● **CHALLENGE**
Will you print the text of every entry below word for word, leaving the pictures out?

● **EXERCISE MATERIALS**
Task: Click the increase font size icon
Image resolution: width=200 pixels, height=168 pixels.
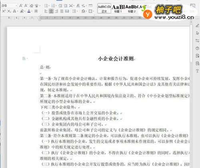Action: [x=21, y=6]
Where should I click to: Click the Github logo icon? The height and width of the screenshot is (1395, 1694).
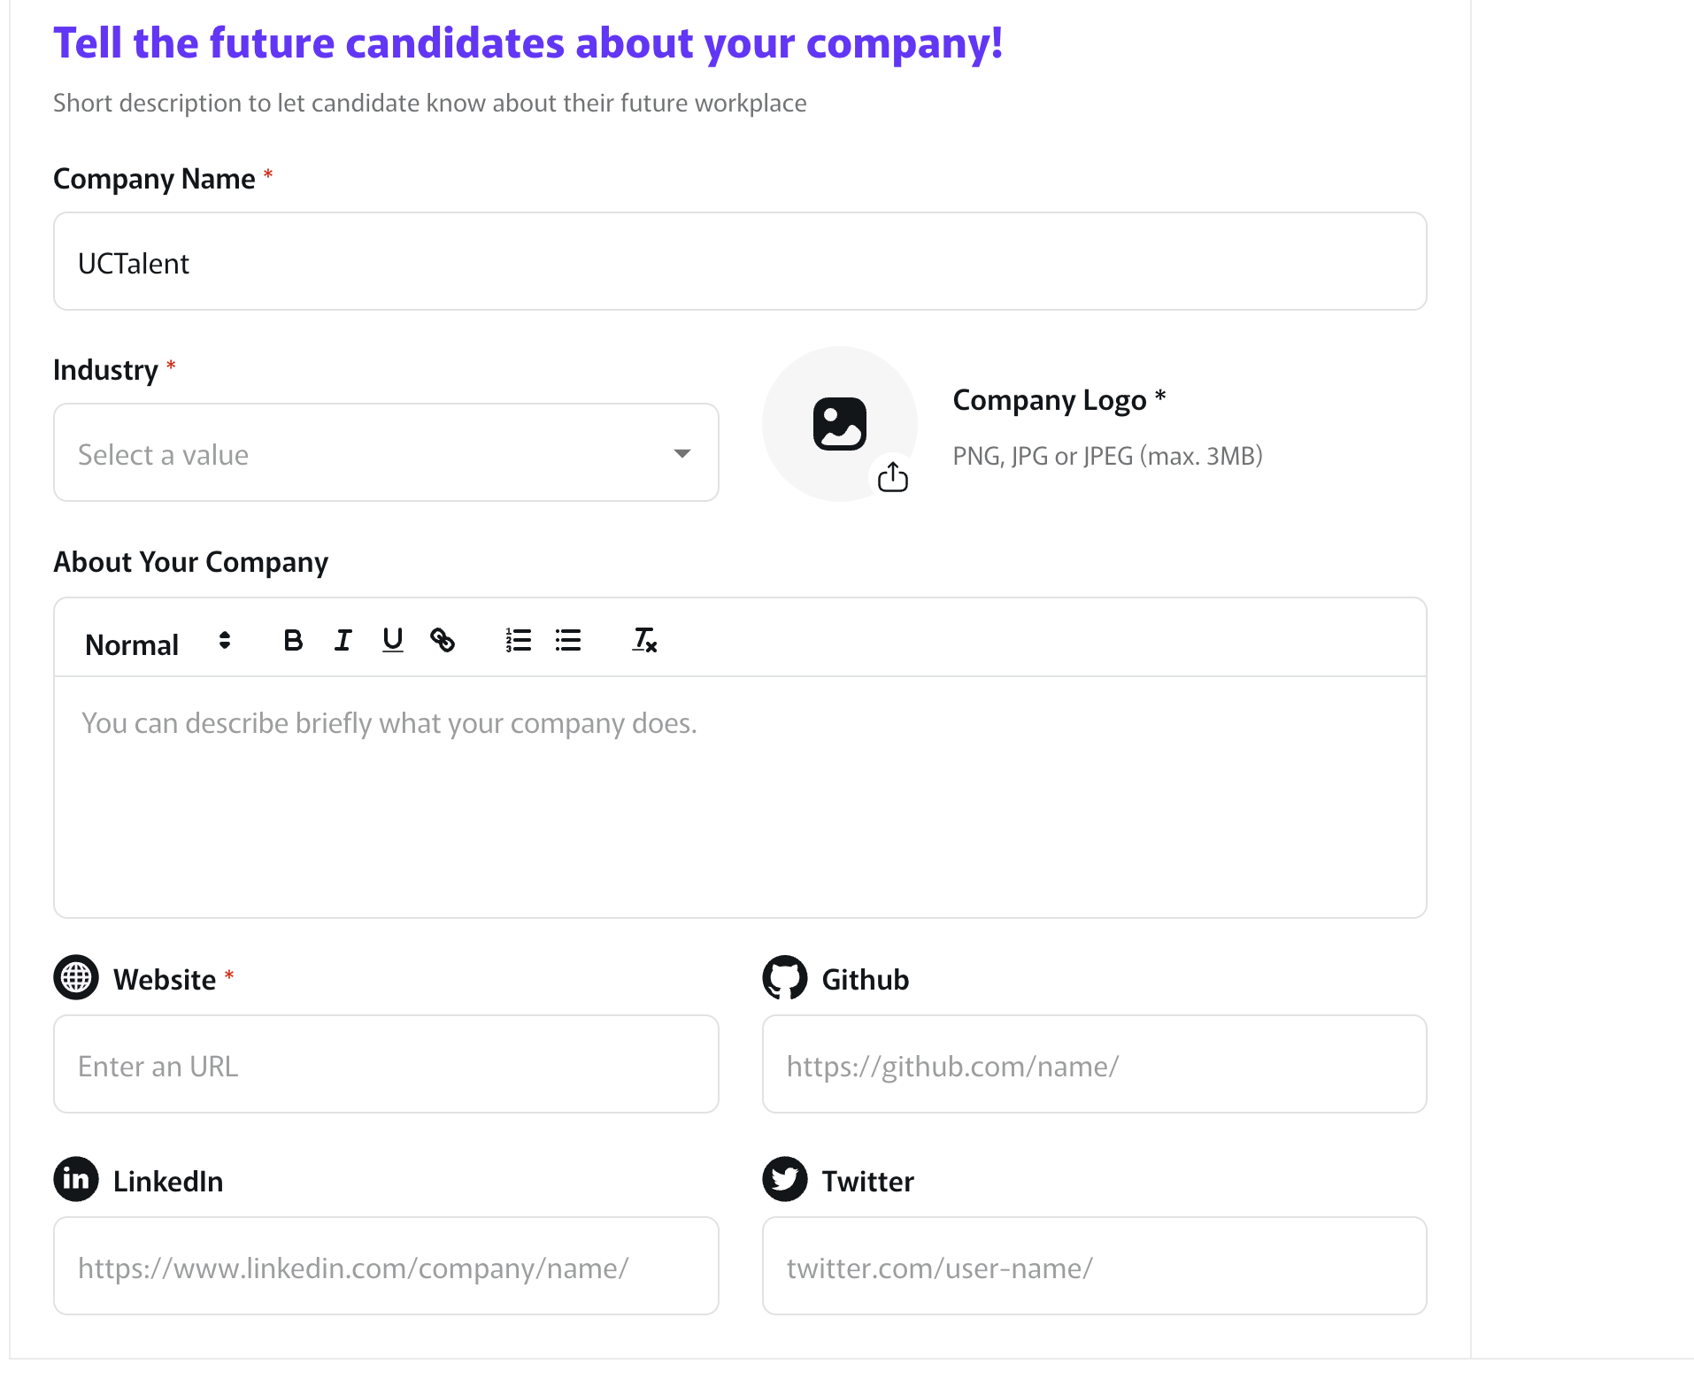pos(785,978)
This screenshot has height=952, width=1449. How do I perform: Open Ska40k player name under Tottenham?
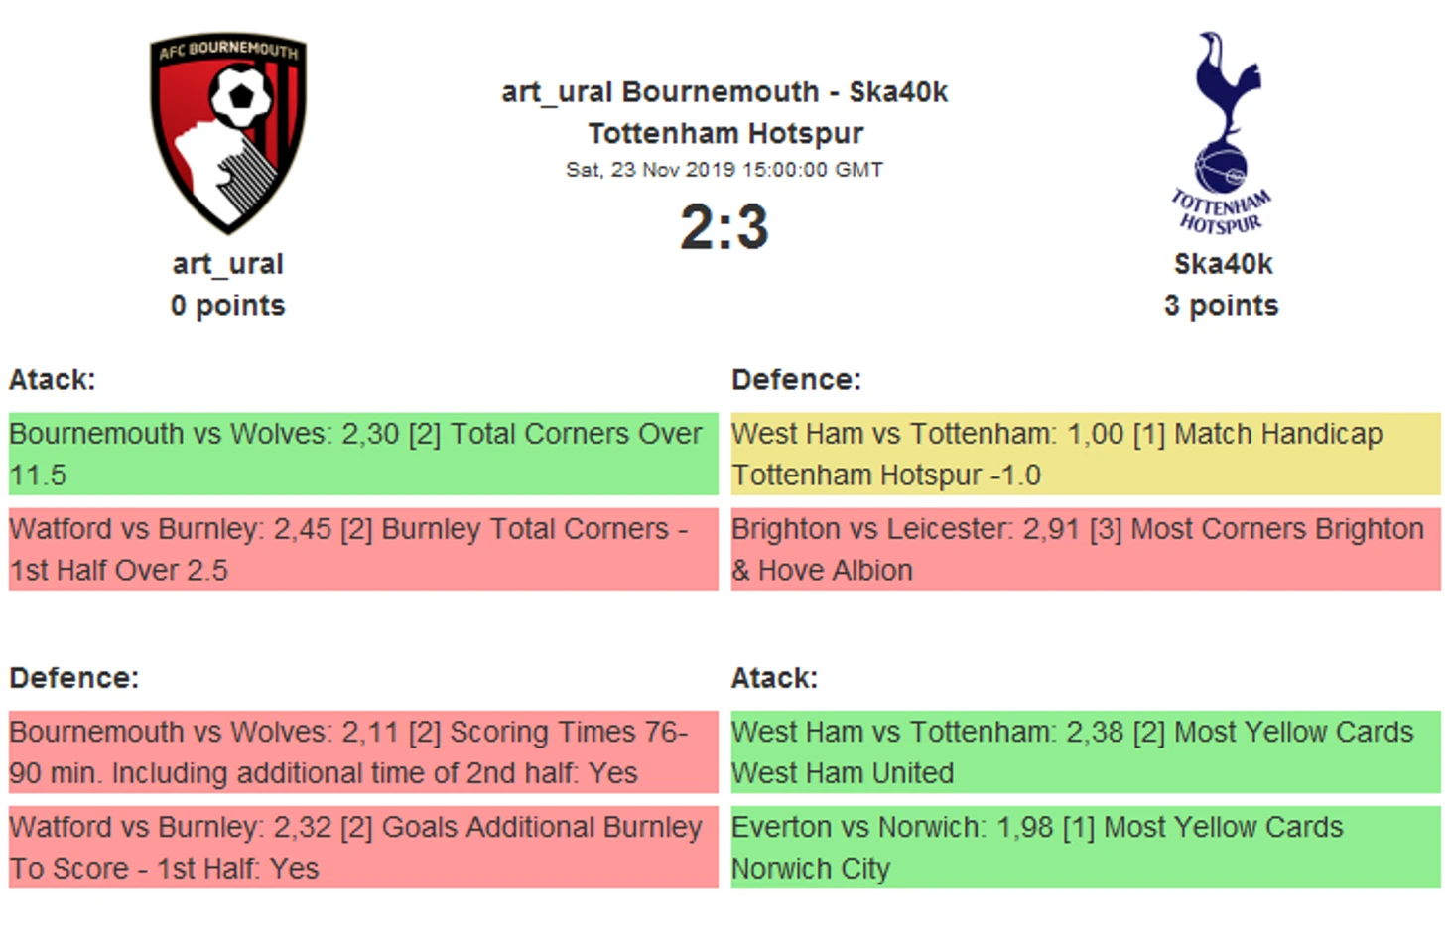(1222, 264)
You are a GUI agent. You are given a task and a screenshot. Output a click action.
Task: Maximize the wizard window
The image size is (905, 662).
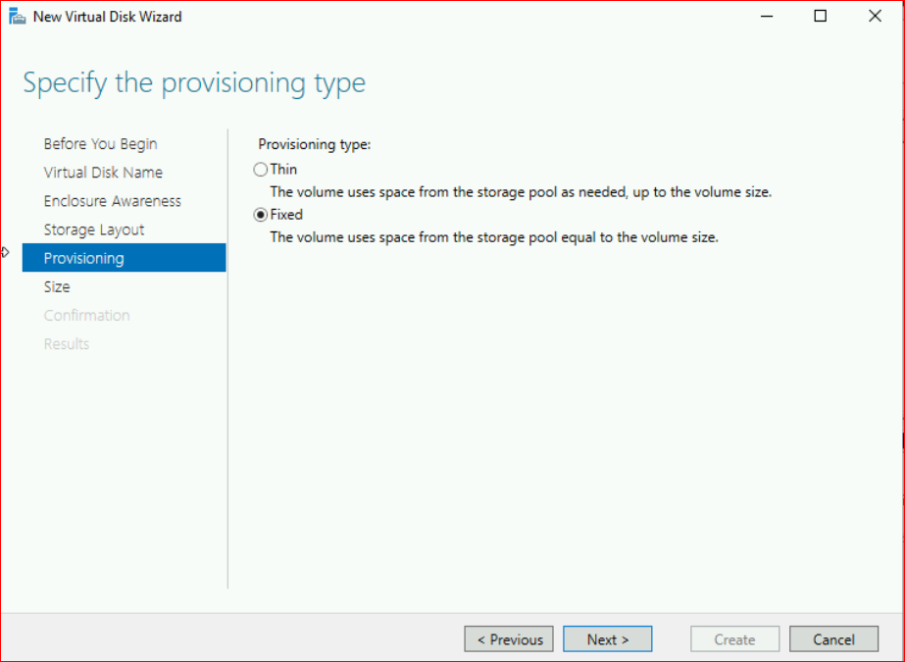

● **IN RESPONSE**
Task: Click the increase font size icon
Image resolution: width=200 pixels, height=168 pixels.
Action: [x=21, y=6]
Where should I click to: Click the Github logo icon? The height and width of the screenshot is (1395, 1694).
pos(785,978)
This screenshot has height=952, width=1449. How do I perform: Open Ska40k player name under Tottenham?
(1222, 264)
You are a GUI agent. You are given a task and a screenshot. Output a click action.
Task: Maximize the wizard window
The image size is (905, 662).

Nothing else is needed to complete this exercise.